Born at Fort Knox and raised in Louisville, Hayes decided at an early age that he wanted to be a professional wrestler. He graduated from Seneca High School in 2004, joined the U.S. Army, and was eventually deployed to Iraq.

In August 2006 in Ramadi, Iraq, Hayes was riding in a Humvee hit by an IED (improvised explosive device). Hayes was the only survivor, and he had to drag himself away from the wreckage carrying his own left leg, which had been blown off from the knee down. Along with losing the leg, he sustained a broken hip, a crushed right heel, shrapnel damage in his hands and burns on 35 percent of his body.

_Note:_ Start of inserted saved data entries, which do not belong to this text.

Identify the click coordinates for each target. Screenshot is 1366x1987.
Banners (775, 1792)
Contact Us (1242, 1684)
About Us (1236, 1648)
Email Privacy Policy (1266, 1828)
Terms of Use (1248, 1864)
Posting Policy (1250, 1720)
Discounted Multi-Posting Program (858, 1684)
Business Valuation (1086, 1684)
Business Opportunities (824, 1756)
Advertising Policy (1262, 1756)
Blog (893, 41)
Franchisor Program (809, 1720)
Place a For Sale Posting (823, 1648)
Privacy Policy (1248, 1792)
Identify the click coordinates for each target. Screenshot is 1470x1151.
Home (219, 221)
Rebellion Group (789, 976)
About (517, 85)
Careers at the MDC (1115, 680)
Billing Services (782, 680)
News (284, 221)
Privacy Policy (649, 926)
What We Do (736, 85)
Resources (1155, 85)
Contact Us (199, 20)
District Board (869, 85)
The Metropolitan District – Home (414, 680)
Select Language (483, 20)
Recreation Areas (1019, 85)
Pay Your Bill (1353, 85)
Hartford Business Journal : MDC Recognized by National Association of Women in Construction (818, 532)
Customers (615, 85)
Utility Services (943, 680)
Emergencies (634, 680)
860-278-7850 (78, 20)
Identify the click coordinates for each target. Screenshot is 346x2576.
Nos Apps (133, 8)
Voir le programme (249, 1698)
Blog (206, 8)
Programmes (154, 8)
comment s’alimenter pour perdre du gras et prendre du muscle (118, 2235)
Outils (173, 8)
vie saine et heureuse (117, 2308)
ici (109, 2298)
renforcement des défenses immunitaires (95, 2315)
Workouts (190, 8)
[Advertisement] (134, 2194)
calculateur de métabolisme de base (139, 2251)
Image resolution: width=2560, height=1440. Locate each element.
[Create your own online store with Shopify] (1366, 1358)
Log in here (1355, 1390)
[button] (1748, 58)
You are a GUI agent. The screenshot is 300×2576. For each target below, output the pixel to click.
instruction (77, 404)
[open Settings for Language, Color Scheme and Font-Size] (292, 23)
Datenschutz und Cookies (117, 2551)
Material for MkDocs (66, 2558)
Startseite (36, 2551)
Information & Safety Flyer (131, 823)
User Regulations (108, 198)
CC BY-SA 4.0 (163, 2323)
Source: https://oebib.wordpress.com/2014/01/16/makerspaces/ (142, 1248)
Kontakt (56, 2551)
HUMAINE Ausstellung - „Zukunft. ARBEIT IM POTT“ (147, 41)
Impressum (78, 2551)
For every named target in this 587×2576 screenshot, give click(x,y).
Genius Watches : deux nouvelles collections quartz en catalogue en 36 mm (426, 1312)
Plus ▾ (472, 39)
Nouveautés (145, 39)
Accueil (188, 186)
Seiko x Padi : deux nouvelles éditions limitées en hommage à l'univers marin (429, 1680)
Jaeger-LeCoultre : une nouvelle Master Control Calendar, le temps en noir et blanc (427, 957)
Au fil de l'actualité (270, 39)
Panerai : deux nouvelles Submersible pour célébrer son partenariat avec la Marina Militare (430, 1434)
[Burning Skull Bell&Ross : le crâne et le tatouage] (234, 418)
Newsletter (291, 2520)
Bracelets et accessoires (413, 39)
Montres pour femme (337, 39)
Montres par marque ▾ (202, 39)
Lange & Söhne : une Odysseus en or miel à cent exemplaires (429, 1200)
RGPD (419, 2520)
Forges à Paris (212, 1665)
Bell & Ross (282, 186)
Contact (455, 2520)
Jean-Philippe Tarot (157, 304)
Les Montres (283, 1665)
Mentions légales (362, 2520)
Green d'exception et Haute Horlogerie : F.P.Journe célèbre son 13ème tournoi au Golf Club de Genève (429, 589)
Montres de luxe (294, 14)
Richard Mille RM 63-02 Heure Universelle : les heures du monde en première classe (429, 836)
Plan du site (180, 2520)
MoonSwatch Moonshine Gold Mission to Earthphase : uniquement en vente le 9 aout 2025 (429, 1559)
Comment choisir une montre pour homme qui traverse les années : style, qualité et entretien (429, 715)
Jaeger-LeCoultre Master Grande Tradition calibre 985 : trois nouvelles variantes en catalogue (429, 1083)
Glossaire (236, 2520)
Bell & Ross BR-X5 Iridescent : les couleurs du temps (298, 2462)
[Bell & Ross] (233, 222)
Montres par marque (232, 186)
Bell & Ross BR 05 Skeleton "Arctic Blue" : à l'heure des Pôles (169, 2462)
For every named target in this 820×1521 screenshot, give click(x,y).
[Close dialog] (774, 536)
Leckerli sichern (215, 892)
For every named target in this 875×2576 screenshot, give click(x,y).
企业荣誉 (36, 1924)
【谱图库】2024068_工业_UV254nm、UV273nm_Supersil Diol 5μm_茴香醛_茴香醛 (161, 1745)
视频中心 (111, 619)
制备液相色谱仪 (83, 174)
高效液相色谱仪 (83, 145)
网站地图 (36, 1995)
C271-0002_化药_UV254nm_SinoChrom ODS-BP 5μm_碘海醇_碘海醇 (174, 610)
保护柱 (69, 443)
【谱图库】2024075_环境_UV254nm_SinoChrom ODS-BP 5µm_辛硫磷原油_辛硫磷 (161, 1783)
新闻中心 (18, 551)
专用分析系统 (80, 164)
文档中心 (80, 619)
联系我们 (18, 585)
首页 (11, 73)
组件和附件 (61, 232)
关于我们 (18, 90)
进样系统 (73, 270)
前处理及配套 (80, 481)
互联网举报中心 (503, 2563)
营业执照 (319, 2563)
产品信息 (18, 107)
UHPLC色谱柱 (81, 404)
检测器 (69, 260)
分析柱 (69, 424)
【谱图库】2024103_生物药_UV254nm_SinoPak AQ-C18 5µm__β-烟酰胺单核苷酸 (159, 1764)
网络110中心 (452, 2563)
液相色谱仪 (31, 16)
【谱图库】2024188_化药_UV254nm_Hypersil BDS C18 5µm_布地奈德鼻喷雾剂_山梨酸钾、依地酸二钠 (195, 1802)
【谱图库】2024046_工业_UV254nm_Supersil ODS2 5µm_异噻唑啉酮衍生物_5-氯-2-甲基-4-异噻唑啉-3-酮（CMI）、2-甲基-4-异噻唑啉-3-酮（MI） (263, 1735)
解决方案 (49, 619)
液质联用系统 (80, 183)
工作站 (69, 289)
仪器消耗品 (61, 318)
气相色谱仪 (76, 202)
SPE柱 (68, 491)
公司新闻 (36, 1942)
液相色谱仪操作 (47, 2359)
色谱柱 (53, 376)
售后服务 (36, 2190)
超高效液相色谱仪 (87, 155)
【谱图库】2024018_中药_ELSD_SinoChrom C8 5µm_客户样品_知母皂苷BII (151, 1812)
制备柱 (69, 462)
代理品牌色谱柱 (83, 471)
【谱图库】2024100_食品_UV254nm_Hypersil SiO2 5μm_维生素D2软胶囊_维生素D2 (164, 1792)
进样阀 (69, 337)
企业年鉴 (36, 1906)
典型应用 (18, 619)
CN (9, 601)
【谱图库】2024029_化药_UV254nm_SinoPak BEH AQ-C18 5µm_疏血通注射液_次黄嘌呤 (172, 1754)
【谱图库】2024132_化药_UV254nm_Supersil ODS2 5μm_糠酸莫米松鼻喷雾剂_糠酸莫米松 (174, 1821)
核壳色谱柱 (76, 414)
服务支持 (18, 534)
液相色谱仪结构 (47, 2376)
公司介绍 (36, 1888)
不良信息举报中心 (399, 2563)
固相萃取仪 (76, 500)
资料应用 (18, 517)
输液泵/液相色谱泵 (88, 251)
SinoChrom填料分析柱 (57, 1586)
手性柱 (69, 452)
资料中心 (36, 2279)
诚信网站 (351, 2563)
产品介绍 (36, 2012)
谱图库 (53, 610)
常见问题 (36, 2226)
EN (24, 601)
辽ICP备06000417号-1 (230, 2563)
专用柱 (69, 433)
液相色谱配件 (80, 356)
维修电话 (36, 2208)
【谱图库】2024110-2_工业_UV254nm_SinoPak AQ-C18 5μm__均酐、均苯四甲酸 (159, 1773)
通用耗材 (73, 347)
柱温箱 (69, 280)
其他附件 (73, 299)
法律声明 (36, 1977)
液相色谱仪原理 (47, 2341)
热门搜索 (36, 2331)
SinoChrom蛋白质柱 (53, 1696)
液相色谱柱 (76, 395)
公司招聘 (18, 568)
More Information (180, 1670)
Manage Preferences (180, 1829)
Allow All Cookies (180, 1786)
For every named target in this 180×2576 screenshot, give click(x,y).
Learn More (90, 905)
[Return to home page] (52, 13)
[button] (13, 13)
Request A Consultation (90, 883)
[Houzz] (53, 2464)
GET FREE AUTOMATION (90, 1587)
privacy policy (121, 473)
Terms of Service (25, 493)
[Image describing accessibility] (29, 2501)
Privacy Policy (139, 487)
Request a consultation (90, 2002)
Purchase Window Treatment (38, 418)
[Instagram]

Hayes believes now that his injury is what opened the door for him to pursue his childhood dream.

"I think what was necessary was for me to experience some sort of catastrophic pain and suffering, which would allow me to grow enough to where I could accept and actually appreciate doing what I've wanted to do my entire life," Hayes said.

He spent the next 18 months undergoing rehabilitation and physical therapy at the Brooke Army Medical Center at Fort Sam Houston in Texas, using the prosthetic leg he'd have for the rest of his life.